A cool bug that can inject a new user with controlled SSH key into a compute instance and the request doing this can be reached via a GET request with no anti-CSRF token.

The bug impacts the “SSH-In-Browser” feature of GCP that allows users to SSH into an instance using their browser. It has a feature that allows you to change your Linux username, to do so it creates whatever username you specify, and generates an SSH key for it adding it to the authorized keys using a request like the following:

https://ssh.cloud.google.com/v2/ssh/projects/{PROJECT-NAME}/zones/{INSTANCE-ZONE}/instances/{INSTANCE-NAME}?newLinuxUsername={USERNAME}

That on its own feels like a bit of a security concern, but without being able to browse the generated SSH keys an attacker couldn’t do much besides create new accounts.
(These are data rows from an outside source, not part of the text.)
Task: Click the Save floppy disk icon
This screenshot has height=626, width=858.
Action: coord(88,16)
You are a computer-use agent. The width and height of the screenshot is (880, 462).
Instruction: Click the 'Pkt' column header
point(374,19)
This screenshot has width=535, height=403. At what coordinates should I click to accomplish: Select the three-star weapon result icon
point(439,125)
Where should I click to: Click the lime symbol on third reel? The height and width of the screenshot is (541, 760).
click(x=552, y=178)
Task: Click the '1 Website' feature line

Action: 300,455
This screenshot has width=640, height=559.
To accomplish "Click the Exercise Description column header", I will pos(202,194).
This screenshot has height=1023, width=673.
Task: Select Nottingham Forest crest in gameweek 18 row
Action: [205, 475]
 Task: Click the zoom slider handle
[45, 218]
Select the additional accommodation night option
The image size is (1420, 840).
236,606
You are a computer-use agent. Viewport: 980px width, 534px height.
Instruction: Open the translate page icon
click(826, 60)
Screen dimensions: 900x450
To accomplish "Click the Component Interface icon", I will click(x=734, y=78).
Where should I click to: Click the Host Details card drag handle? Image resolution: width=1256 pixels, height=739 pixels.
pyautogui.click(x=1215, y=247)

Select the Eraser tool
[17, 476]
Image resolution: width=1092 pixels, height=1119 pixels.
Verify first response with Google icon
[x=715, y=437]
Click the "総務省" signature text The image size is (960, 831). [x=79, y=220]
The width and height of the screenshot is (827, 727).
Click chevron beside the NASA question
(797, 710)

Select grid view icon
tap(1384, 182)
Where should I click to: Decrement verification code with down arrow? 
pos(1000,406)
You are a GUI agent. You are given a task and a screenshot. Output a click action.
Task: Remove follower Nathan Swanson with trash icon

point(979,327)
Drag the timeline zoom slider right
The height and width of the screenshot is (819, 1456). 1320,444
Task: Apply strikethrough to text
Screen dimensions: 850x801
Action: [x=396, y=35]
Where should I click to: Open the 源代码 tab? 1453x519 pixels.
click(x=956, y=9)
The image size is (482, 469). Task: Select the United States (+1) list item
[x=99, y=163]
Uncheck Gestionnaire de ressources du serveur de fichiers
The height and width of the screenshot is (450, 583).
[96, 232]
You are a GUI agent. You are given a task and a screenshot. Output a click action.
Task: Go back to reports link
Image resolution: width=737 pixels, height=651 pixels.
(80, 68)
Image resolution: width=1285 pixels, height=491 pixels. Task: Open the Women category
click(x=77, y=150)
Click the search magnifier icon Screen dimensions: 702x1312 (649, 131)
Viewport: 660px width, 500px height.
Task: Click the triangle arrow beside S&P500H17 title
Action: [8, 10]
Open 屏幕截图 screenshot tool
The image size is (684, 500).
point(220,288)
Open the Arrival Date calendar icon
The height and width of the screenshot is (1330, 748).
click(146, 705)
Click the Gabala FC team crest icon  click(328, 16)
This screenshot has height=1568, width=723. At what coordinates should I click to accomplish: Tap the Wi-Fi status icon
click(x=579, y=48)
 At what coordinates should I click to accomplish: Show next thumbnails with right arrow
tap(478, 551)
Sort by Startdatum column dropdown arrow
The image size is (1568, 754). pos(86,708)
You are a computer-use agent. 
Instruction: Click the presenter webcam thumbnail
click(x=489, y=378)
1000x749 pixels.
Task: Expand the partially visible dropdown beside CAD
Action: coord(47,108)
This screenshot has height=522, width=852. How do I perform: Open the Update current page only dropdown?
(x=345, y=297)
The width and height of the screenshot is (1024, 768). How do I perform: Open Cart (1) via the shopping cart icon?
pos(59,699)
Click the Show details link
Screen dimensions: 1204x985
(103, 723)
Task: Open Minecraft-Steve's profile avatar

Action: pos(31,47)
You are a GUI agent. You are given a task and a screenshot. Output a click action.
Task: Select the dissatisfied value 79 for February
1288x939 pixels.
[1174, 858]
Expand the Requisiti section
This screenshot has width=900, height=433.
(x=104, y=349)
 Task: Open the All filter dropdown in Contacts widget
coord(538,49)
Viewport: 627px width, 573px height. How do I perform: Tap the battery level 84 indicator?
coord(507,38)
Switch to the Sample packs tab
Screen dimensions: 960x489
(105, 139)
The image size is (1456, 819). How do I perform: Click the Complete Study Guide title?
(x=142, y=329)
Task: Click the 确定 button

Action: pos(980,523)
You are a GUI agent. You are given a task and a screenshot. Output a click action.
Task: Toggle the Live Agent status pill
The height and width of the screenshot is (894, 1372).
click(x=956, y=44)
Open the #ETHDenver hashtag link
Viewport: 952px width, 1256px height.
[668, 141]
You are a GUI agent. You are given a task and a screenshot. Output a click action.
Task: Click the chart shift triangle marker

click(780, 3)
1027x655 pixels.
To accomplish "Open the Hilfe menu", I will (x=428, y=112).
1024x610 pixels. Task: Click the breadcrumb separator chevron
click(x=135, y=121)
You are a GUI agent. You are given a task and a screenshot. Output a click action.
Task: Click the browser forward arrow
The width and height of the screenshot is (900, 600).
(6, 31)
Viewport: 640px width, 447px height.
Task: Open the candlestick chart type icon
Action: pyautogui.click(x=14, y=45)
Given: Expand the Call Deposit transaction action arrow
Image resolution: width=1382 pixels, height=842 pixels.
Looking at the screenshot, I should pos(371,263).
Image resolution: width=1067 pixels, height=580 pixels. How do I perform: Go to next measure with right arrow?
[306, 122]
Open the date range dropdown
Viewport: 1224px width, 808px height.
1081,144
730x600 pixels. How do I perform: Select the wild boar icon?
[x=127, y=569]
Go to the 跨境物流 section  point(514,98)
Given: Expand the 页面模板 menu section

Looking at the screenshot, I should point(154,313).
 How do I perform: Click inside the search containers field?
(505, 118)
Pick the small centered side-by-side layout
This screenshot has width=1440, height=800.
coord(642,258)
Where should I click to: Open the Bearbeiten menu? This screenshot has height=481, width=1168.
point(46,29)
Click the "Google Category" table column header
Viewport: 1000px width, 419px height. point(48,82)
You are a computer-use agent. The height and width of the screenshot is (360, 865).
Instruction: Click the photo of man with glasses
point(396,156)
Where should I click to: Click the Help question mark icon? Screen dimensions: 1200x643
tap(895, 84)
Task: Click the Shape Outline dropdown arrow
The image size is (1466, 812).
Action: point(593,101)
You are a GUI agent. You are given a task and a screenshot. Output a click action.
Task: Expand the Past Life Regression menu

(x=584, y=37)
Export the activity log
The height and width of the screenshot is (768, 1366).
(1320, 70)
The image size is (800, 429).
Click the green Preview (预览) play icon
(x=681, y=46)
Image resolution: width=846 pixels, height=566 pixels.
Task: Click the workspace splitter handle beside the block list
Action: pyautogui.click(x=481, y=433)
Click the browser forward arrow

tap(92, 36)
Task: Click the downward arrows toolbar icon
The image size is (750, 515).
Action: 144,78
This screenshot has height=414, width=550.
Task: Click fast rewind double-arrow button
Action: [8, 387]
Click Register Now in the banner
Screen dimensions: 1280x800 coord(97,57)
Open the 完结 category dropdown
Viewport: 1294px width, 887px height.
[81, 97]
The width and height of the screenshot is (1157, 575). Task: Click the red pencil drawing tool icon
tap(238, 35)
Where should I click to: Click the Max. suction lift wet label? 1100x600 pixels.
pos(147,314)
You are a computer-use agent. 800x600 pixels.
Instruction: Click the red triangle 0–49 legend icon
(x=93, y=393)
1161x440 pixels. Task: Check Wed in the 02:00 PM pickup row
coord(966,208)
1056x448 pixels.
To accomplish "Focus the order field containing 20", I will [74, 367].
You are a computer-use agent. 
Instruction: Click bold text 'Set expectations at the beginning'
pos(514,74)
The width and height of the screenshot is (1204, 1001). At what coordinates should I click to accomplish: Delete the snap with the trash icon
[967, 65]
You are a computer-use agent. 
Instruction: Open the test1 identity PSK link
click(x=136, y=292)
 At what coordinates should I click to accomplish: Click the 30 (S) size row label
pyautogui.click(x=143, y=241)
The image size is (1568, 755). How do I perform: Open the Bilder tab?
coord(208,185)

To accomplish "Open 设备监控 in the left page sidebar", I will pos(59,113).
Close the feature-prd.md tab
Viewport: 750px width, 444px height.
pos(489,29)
Digging into this though the author found that if they had a username with a : in it, the part after the colon would be included as part of the public key for the account. So triggering the creation of a username like attacker:{public key here}\r\n. Would result in the addition of the user attacker and it would add their public key to the authorized key file.

The trailing \r\n was included as the generated public key would still be appended to their “username” so adding a new line meant the entry in authorized_keys would parse their injected key correctly. Once the attack lands they can then SSH into the instance using their injected key.